Error Message Summary:

PaddleCheckError: Operator coalesce_tensor output Tensor @FUSEDVAR@@GRAD@fc_2.b_0@GRAD contains NAN at [/paddle/paddle/fluid/framework/operator.cc:845]

[root@07ba1e8482af ocr_recognition]#

dyning commented 4 years ago

我感觉是训练程序中的类别数目没有修改,需要修改过https://github.com/PaddlePaddle/models/blob/develop/PaddleCV/ocr_recognition/data_reader.py 这个里面的NUM_CLASSES设置,你可以修改这个试试,有问题再反馈。感谢您的关注,此外,我们也在重构OCR代码,增加更多文字检测和识别算法,敬请期待。

endy-see commented 4 years ago

我感觉是训练程序中的类别数目没有修改,需要修改过https://github.com/PaddlePaddle/models/blob/develop/PaddleCV/ocr_recognition/data_reader.py 这个里面的NUM_CLASSES设置,你可以修改这个试试,有问题再反馈。
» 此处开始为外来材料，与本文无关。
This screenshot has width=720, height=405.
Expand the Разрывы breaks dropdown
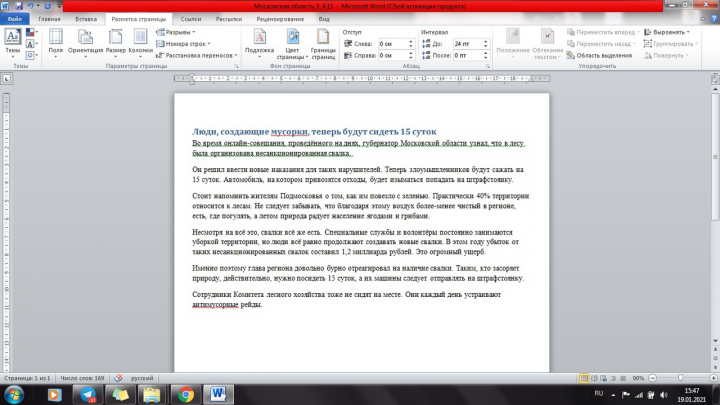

感谢您的关注,此外,我们也在重构OCR代码,增加更多文字检测和识别算法,敬请期待。

我修改的就是https://github.com/PaddlePaddle/models/blob/develop/PaddleCV/ocr_recognition/data_reader.py 里面NUM_CLASSES这个参数,经过了多轮实验,发现对当前数据集而言(字典中的实际字符就是31个),但是将NUM_CLASSES设置成31时,训练几乎无法收敛,验证集和测试集效果极差(几乎没有预测正确的),但是NUM_CLASSES手动设置到95时,收敛加快,测试集准确率达到90%,请问这个能解释一下么?

chenwhql commented 4 years ago

看这个报错的Op,可以试试作以下更改,同时保持FLAG打开,还会不会出这个问题:

https://github.com/PaddlePaddle/models/blob/22b8805bb5a6a6ee28fb228fc4ce7fee4791bef1/PaddleCV/ocr_recognition/train.py#L119

改成:

        build_strategy = fluid.BuildStrategy()
        build_strategy.fuse_all_reduce_ops = False
        train_exe = fluid.ParallelExecutor(
            use_cuda=True if args.use_gpu else False, loss_name=sum_cost.name,
            build_strategy=build_strategy)
endy-see commented 4 years ago

看这个报错的Op,可以试试作以下更改,同时保持FLAG打开,还会不会出这个问题:

https://github.com/PaddlePaddle/models/blob/22b8805bb5a6a6ee28fb228fc4ce7fee4791bef1/PaddleCV/ocr_recognition/train.py#L119

改成:

        build_strategy = fluid.BuildStrategy()
        build_strategy.fuse_all_reduce_ops = False
        train_exe = fluid.ParallelExecutor(
            use_cuda=True if args.use_gpu else False, loss_name=sum_cost.name,
            build_strategy=build_strategy)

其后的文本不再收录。